Make sure that the state file is uploaded to Object Storage:

  1. Open the management console and select the folder with the bucket created.
  2. Select Object Storage.
  3. From the bucket list, select the bucket you saved the Terraform state to.
  4. Make sure that the state file is in the bucket.

Get the state from the backend

You can request the Terraform state saved in Object Storage from another configuration to expand the infrastructure you created.

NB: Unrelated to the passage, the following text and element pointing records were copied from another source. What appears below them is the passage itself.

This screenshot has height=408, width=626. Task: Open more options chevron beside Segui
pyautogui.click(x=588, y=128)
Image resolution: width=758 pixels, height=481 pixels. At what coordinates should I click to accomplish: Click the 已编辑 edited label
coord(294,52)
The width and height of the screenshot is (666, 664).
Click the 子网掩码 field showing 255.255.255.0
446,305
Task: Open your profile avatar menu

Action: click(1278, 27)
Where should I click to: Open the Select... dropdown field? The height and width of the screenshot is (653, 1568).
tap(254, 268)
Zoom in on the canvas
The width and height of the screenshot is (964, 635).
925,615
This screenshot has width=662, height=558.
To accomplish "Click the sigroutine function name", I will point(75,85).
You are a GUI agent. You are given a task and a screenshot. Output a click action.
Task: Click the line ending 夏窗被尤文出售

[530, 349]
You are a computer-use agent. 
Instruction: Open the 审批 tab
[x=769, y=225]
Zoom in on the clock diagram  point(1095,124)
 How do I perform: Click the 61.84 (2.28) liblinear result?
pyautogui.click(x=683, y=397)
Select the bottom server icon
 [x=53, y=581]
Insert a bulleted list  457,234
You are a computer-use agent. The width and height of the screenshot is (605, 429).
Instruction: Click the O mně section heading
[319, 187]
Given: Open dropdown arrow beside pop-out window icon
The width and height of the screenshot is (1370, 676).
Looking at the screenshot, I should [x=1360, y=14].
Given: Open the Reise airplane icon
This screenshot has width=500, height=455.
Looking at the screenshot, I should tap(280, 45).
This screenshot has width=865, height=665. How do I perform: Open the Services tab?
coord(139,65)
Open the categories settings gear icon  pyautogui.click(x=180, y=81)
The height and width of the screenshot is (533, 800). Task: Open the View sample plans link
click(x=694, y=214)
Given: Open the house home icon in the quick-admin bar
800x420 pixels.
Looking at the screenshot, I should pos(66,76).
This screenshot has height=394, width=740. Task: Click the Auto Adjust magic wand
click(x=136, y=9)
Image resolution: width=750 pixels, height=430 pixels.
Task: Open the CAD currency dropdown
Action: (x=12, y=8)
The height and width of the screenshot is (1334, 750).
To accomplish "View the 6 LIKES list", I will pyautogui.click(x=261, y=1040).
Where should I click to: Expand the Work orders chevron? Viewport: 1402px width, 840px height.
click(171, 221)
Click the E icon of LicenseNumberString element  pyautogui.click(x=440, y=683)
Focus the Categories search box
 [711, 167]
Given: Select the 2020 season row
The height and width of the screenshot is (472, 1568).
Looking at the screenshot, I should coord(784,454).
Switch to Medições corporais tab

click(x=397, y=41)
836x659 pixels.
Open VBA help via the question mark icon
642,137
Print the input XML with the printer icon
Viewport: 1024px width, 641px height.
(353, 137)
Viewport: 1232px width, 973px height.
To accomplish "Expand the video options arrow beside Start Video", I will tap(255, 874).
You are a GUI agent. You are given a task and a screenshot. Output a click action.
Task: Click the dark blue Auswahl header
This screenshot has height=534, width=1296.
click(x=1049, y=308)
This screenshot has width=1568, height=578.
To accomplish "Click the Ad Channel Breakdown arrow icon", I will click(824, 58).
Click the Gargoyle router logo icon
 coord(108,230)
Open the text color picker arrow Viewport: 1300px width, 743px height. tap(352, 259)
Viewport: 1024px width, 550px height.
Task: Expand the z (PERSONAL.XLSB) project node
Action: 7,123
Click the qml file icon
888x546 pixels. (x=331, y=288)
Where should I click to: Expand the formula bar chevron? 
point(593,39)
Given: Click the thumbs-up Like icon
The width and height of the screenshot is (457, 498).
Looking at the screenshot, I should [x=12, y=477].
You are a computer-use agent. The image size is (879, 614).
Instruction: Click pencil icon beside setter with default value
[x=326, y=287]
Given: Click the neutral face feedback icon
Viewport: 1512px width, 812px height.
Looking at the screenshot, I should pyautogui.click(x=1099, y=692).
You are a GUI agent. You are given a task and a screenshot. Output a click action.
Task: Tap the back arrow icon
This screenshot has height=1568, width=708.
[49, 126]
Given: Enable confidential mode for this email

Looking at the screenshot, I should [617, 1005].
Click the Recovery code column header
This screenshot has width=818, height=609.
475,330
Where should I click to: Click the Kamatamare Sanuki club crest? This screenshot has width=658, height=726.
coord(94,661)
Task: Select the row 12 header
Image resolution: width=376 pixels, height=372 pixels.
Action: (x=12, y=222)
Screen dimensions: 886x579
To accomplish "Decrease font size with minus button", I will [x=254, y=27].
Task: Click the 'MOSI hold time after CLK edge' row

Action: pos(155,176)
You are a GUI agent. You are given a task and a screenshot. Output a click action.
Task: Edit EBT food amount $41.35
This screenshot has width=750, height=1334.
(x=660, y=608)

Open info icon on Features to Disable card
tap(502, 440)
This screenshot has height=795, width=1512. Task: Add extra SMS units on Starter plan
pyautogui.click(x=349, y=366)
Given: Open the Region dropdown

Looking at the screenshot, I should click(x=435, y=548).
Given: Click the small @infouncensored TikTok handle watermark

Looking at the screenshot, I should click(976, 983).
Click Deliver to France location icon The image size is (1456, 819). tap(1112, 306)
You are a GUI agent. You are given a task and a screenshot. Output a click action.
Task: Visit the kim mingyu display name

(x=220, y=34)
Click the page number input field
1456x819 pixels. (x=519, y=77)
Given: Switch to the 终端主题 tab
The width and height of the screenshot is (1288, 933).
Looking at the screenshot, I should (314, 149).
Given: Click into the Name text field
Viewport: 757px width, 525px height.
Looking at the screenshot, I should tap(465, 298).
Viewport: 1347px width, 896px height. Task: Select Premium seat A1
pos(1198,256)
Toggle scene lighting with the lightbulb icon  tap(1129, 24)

Create another configuration and use the saved state to create another VM in one of the existing subnets:

  1. Create the remote-state directory.

  2. Go to the created directory and create the configuration file remote-state.tf:

    provider "yandex" {
      token = "<OAuth or static key of service account>"
      cloud_id  = "cloud-id"
      folder_id = "folder-id"
      zone      = "ru-central1-a"
    }
    
    data "terraform_remote_state" "vpc" {
      backend = "s3"
      config = {
        endpoint   = "storage.yandexcloud.net"
        bucket   = "<bucket name>"
        region     = "us-east-1"
        key = "<path to the state file in the bucket>/<state file name>.tfstate"
        access_key = "<static key identifier>"
        secret_key = "<secret key>"
    
        skip_region_validation      = true
        skip_credentials_validation = true
      }
    }
    
    resource "yandex_compute_instance" "vm-3" {
      name = "terraform3"
    
      resources {
        cores  = 1
        memory = 2
      }
    
      boot_disk {
        initialize_params {
          image_id = "fd87va5cc00gaq2f5qfb"
        }
      }
    
      network_interface {
        subnet_id = data.terraform_remote_state.vpc.outputs.subnet-1
        nat       = true
      }
    
      metadata = {
        ssh-keys = "ubuntu:${file("~/.ssh/id_rsa.pub")}"
      }
    }
    
  3. Run the command terraform init.

  4. Run the command terraform plan. The terminal displays the plan for creating the VM.

  5. Run the command terraform apply.

  6. Go to the management console and make sure you can see the virtual machine vm-3 in the Compute Cloud section.

Delete the created resources

To destroy the resources you created, run the command terraform destroy: start with the second configuration, and then proceed to the first.